Task requirements => Express these lines as a JSON list of strings, one string per line, omitting blank lines. Leave the pictures out of the answer.

Screen-element location records =>
>>>>

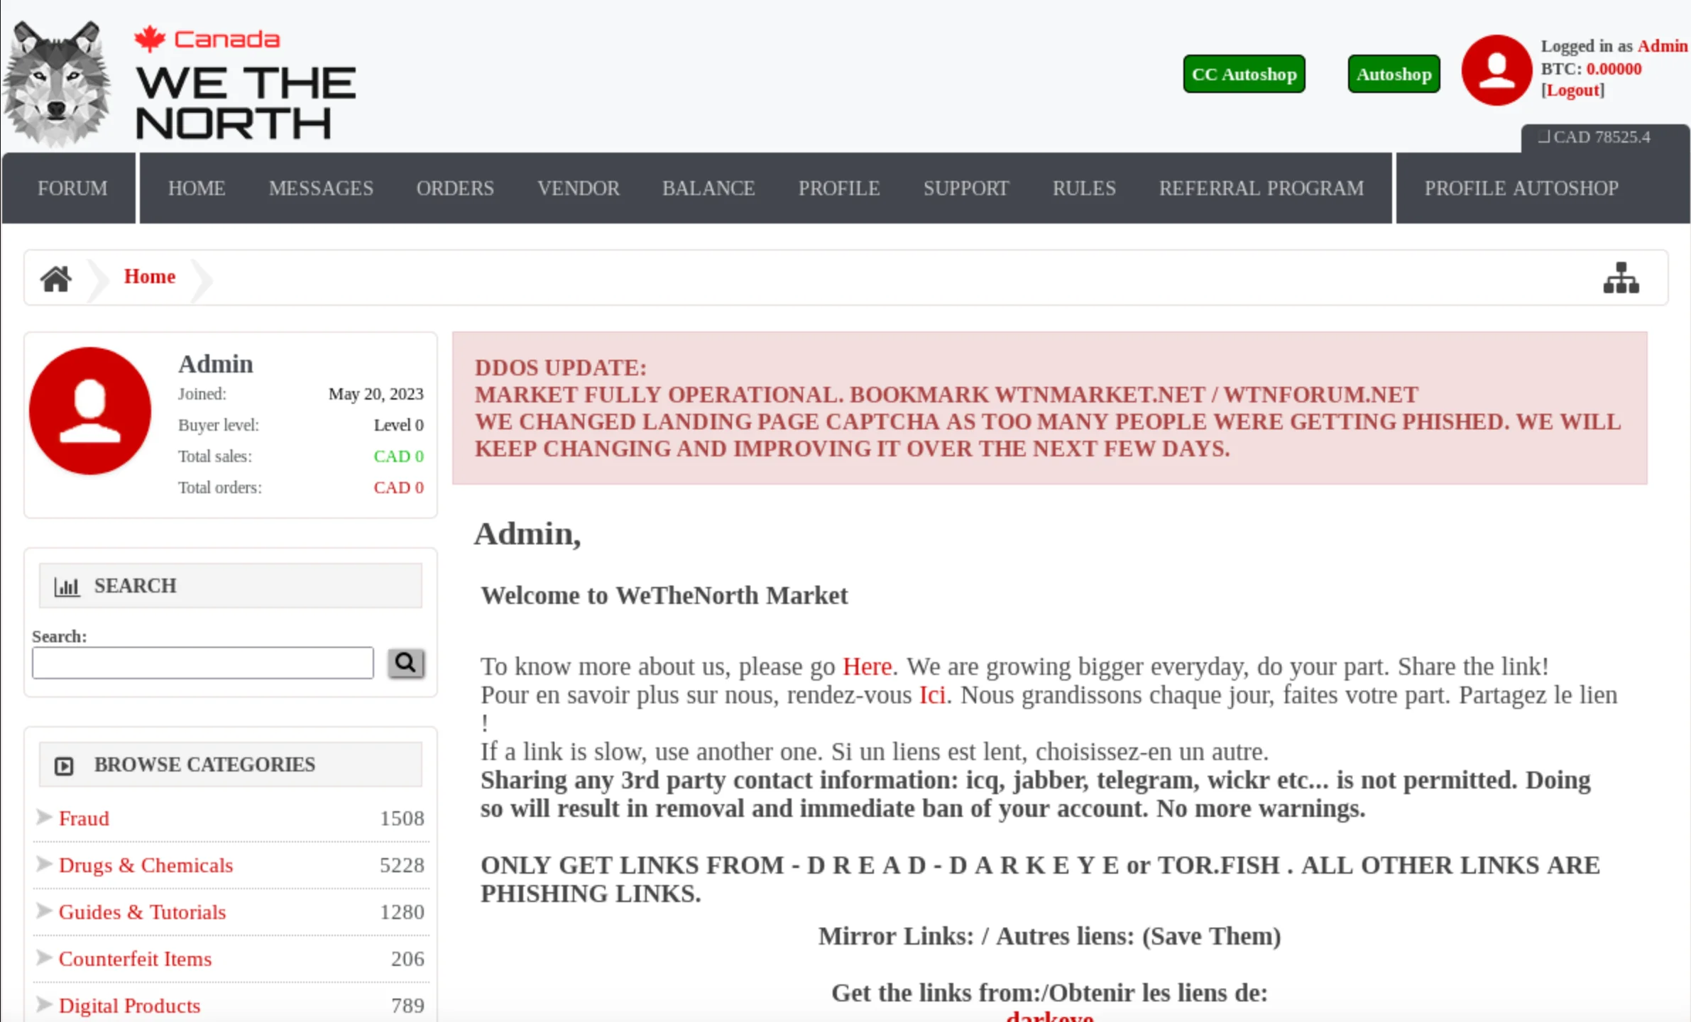Follow the 'Here' link in the welcome text

pos(867,666)
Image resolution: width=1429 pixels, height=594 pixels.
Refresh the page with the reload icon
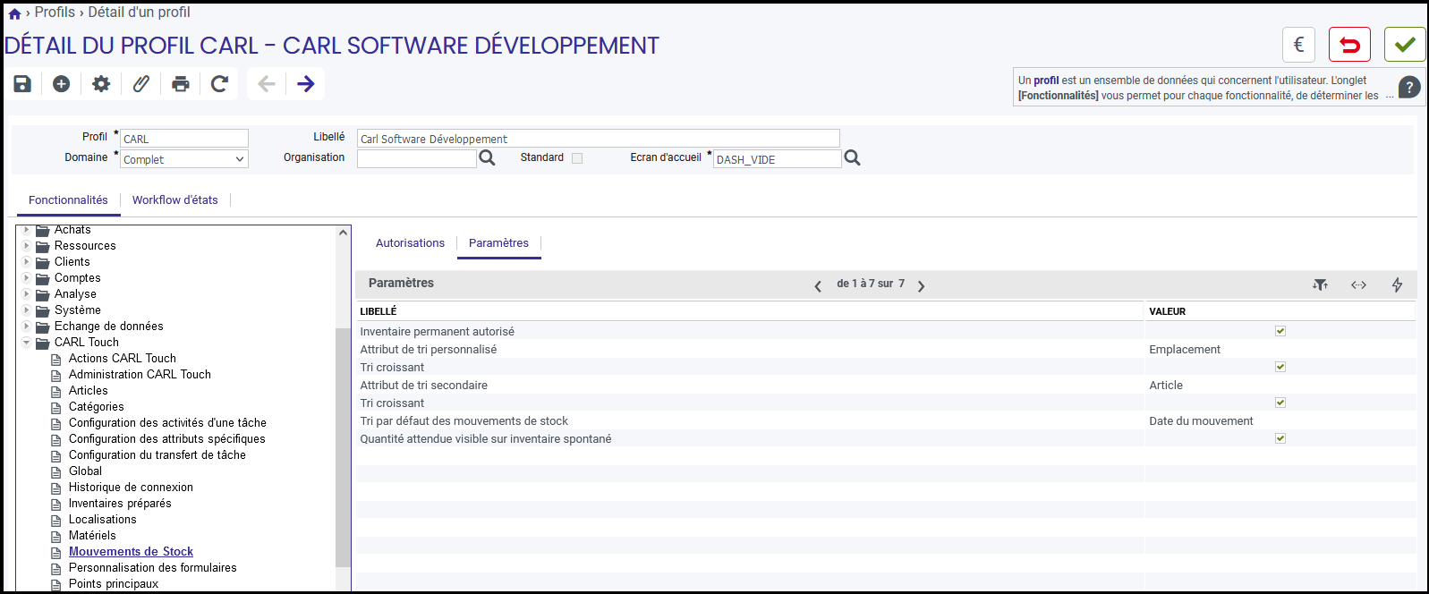219,84
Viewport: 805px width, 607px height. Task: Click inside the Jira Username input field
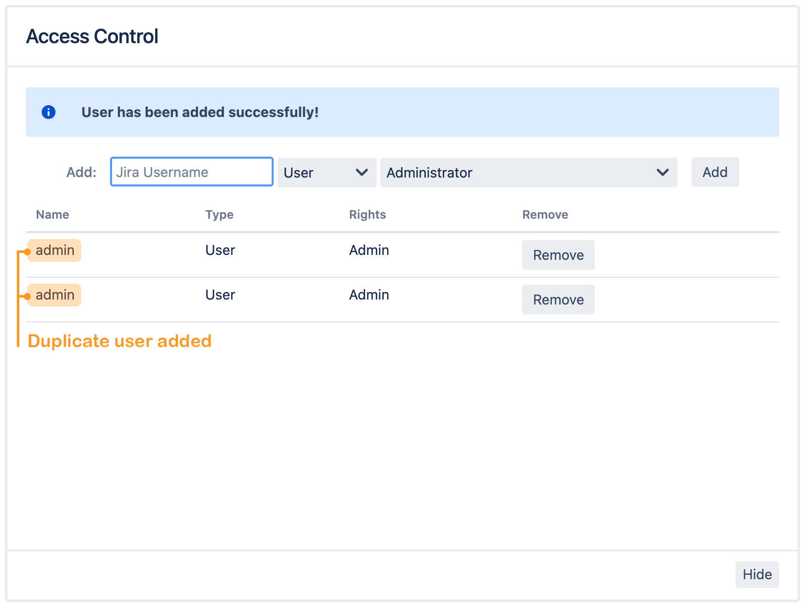point(191,172)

<<<<

Complete response =>
[
  "Follow the 'Here' link in the welcome text",
  "pos(867,666)",
  "Image resolution: width=1429 pixels, height=594 pixels.",
  "Refresh the page with the reload icon",
  "219,84",
  "Viewport: 805px width, 607px height. Task: Click inside the Jira Username input field",
  "point(191,172)"
]